#### EXERCISE DESCRIPTION:
Please rewrite the items below, replacing "left sidebar" with "side panel" and leaving everything else unchanged.

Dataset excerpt
───
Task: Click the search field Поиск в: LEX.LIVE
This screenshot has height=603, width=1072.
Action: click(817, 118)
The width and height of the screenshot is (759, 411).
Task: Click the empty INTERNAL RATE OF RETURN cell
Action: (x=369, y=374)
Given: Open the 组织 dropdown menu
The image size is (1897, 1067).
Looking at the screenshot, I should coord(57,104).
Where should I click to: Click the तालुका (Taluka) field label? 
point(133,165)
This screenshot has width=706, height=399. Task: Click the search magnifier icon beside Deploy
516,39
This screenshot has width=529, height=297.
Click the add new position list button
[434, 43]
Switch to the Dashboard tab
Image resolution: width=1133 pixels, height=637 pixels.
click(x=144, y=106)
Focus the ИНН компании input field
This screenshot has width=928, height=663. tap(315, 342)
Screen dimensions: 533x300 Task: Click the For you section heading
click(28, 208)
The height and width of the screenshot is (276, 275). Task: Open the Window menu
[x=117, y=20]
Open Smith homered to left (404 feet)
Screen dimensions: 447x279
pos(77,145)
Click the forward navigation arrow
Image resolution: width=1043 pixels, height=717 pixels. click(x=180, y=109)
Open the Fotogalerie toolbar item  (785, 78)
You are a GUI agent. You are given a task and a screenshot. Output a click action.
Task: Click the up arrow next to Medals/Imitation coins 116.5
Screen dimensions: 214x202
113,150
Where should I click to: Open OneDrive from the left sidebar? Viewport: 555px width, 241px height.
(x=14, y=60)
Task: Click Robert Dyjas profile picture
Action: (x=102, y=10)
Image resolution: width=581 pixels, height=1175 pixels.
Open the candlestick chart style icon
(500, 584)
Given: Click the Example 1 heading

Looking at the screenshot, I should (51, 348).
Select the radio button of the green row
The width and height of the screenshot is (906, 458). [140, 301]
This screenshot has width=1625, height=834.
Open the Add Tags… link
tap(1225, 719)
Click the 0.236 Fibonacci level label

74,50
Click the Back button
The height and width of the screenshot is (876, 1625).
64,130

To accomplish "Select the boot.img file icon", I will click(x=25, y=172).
───
#### TASK OUTPUT:
Task: Click the search field Поиск в: LEX.LIVE
This screenshot has height=603, width=1072.
Action: click(817, 118)
The width and height of the screenshot is (759, 411).
Task: Click the empty INTERNAL RATE OF RETURN cell
Action: (x=369, y=374)
Given: Open the 组织 dropdown menu
The image size is (1897, 1067).
Looking at the screenshot, I should coord(57,104).
Where should I click to: Click the तालुका (Taluka) field label? 
point(133,165)
This screenshot has width=706, height=399. Task: Click the search magnifier icon beside Deploy
516,39
This screenshot has width=529, height=297.
Click the add new position list button
[434, 43]
Switch to the Dashboard tab
Image resolution: width=1133 pixels, height=637 pixels.
click(x=144, y=106)
Focus the ИНН компании input field
This screenshot has width=928, height=663. tap(315, 342)
Screen dimensions: 533x300 Task: Click the For you section heading
click(28, 208)
The height and width of the screenshot is (276, 275). Task: Open the Window menu
[x=117, y=20]
Open Smith homered to left (404 feet)
Screen dimensions: 447x279
pos(77,145)
Click the forward navigation arrow
Image resolution: width=1043 pixels, height=717 pixels. click(x=180, y=109)
Open the Fotogalerie toolbar item  (785, 78)
You are a GUI agent. You are given a task and a screenshot. Output a click action.
Task: Click the up arrow next to Medals/Imitation coins 116.5
Screen dimensions: 214x202
113,150
Where should I click to: Open OneDrive from the side panel? Viewport: 555px width, 241px height.
(x=14, y=60)
Task: Click Robert Dyjas profile picture
Action: (x=102, y=10)
Image resolution: width=581 pixels, height=1175 pixels.
Open the candlestick chart style icon
(500, 584)
Given: Click the Example 1 heading

Looking at the screenshot, I should (51, 348).
Select the radio button of the green row
The width and height of the screenshot is (906, 458). [140, 301]
This screenshot has width=1625, height=834.
Open the Add Tags… link
tap(1225, 719)
Click the 0.236 Fibonacci level label

74,50
Click the Back button
The height and width of the screenshot is (876, 1625).
64,130

To accomplish "Select the boot.img file icon", I will click(x=25, y=172).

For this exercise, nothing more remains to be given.